I myself am locked out today after having lost 220 hours of work on one CPDN WU, and erroring out of about 3 more new WU's in an attempt to fix it. Apparently the fix (until a new BOINC GUI comes out) is to set your GENERAL prefs to use only 1 processor. This may or may not work, since upon rebooting or restarting BOINC, it hangs right away, before you can attempt to update.

If you kill the BOINC GUI process, then the two HADSM processes (in that order), no harm is done to the WU's (however, the problem remains, and when you start up BOINC again it will hang). If you kill the HADSM processes first, the BOINC GUI will dump them claiming a processing error. If you have a lot of time invested in a WU, you will lose it. However, this seems to be the only way to get the client to attempt an update.

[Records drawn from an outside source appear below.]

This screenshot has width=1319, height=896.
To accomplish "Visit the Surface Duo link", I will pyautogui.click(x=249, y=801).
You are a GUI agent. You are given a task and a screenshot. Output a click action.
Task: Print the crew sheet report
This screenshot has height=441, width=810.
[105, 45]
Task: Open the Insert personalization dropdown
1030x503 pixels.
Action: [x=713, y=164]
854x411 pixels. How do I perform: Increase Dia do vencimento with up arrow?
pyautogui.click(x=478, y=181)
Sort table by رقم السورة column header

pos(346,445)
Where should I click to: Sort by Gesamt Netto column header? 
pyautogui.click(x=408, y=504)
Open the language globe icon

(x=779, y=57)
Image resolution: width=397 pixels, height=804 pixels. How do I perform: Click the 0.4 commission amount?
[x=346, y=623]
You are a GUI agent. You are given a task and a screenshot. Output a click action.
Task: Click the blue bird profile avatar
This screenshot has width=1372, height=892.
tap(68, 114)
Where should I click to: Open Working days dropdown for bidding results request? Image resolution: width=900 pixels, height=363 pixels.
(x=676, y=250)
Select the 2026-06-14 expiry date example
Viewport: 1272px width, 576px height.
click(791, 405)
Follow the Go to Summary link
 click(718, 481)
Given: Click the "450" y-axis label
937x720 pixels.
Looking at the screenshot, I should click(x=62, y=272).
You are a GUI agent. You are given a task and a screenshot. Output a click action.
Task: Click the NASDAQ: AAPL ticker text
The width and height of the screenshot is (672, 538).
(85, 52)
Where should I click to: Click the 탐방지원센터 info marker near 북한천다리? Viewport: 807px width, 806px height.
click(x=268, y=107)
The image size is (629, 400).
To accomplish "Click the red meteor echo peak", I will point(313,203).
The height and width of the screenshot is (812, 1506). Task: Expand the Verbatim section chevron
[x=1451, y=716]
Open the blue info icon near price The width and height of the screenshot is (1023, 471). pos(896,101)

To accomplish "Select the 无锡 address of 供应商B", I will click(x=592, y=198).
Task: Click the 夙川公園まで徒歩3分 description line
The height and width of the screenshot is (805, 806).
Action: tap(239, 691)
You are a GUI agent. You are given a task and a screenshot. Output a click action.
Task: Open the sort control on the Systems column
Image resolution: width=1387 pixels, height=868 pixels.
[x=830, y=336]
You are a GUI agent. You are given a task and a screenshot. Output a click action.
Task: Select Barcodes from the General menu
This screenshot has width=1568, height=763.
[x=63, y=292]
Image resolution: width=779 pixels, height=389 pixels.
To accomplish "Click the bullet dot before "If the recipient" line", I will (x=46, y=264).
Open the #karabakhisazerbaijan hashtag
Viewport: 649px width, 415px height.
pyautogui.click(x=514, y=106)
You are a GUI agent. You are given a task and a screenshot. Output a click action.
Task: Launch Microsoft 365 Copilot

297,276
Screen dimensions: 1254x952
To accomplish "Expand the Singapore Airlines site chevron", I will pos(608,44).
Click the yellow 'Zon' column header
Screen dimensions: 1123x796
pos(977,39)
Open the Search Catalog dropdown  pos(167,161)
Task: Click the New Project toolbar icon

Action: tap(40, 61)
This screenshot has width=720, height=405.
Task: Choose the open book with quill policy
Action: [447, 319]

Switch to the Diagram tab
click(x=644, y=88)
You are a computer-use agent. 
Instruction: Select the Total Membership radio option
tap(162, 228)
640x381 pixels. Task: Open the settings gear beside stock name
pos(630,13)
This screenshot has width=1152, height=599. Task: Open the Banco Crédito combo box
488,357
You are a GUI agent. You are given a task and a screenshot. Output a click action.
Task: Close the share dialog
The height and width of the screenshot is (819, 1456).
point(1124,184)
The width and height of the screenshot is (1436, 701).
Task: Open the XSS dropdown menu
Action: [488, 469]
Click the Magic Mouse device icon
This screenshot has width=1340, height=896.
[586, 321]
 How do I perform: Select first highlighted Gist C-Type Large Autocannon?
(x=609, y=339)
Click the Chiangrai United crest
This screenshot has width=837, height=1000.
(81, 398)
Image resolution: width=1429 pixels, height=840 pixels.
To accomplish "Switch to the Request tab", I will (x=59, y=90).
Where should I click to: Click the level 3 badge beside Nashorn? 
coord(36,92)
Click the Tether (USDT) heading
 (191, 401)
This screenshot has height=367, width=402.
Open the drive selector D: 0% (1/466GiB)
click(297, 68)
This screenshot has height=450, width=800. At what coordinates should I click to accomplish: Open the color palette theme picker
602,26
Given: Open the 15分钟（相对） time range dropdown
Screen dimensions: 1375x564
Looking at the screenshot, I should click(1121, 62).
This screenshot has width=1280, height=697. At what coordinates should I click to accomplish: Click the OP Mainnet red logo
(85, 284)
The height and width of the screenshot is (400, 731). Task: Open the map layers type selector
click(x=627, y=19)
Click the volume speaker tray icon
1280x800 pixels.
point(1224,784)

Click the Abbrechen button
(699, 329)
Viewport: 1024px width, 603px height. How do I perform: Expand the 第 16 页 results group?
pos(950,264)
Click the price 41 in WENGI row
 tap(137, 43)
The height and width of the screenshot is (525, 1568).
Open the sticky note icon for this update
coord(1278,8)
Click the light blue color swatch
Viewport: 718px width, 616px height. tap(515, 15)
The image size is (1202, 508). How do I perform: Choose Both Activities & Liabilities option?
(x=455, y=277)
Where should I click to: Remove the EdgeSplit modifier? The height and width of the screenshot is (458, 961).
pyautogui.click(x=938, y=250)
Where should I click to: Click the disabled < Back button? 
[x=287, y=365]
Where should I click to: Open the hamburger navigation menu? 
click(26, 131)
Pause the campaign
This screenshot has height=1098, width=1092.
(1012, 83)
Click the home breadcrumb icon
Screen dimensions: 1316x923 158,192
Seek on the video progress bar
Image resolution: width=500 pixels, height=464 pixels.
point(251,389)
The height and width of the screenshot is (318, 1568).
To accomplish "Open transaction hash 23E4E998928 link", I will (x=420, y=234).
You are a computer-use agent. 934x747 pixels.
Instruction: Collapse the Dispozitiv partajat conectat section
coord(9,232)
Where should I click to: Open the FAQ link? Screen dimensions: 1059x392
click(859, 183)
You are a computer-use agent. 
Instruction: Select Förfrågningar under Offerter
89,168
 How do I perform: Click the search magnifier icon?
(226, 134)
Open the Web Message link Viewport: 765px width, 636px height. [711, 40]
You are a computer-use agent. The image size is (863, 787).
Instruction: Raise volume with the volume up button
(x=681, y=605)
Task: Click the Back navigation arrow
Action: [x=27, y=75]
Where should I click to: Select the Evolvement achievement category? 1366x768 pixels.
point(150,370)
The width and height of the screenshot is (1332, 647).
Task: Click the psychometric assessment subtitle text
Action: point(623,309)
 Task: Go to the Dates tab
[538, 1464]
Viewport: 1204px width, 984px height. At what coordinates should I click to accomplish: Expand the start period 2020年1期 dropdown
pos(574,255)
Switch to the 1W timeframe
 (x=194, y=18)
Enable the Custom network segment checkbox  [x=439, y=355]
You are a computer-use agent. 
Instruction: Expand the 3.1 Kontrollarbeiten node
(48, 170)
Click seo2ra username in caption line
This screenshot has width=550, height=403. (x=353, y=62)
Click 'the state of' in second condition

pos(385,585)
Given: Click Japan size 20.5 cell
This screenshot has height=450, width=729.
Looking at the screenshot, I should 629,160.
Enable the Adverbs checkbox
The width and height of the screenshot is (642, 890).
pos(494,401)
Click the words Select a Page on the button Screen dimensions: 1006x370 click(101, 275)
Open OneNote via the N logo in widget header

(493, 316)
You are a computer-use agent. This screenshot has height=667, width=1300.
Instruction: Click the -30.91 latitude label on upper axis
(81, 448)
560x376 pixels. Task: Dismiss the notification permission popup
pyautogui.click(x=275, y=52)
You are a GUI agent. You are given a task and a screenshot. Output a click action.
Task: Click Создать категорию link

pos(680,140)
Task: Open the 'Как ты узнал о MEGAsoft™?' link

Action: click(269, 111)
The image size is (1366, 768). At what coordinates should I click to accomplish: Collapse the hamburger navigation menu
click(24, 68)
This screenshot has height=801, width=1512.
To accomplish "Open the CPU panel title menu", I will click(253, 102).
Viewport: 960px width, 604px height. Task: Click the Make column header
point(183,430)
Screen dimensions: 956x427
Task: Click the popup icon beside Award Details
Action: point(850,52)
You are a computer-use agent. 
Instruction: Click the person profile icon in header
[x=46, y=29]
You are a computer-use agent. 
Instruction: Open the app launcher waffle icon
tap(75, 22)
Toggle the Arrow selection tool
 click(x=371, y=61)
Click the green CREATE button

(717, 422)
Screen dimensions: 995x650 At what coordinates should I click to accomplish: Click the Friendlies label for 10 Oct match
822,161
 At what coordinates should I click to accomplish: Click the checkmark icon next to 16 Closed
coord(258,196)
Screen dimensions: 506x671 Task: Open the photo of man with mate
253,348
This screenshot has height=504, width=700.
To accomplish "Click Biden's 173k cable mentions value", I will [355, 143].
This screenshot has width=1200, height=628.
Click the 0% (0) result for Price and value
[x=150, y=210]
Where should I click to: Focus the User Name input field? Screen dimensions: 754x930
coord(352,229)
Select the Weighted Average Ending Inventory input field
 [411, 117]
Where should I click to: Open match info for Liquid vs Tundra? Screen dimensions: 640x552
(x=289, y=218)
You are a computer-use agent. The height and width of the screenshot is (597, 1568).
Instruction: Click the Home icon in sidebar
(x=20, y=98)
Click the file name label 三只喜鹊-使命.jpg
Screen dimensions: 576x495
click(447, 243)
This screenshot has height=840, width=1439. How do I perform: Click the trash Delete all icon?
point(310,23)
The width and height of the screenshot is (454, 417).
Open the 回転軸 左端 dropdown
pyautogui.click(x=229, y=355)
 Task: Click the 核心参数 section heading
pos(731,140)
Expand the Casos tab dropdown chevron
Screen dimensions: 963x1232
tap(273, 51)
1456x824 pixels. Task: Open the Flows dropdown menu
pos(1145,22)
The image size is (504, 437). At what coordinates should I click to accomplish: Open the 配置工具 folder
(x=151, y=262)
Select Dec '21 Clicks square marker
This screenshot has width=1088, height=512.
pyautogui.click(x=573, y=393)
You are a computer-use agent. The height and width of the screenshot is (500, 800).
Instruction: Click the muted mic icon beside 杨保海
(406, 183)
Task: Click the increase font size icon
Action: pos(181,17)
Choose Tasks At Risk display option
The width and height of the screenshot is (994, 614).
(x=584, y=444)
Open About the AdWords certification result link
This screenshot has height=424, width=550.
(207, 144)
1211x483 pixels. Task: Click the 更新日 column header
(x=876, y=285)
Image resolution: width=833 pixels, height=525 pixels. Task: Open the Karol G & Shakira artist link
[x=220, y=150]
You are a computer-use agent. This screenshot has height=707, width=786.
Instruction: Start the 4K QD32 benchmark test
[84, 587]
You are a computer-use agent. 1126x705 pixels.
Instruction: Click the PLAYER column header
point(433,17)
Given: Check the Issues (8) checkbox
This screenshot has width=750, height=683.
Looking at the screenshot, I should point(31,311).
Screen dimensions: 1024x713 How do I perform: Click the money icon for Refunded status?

22) Questions and Answers : Windows : Problems with BOINC 4.09 on Windows XP (Message 4894)
Posted 1 Oct 2004 by Profile old_user733
Post:
>
> I would suggest updating your project preferences (
> http://climateapps2.oucs.ox.ac.uk/cpdnboinc/prefs.php?subset=global and
> http://climateapps2.oucs.ox.ac.uk/cpdnboinc/prefs.php?subset=project ),
> reinstalling BOINC 4.09, running the benchmarks, and doing a project update
> for all the attached projects on the machine.
>
> My guess is the problem has nothing to do with you hardware or OS.
>
> Are there any suspect messages listed in the messages tab of the boinc_gui
> application?
>
>
Further info: This machine was attached to CPDN, Seti@Home, and Predictor. Predictor is obviously not giving any work lately, and Seti had run out. There was only one CPDN WU on this HT machine. So, since things were working again under 4.05, I could see that Seti had stopped giving me work because of the client version. I again tried upgrading to 4.09 (completely shutting BOINC down before upgrading), but, again, it got into this state (and it was NOT running the benchmarks).

I then tried this -- I backed off again to 4.05, had it running again, then attached to LHC@home and got some work. I upgraded again to 4.09 and everything is now working. Could it have something to do with only having work for one of two processors?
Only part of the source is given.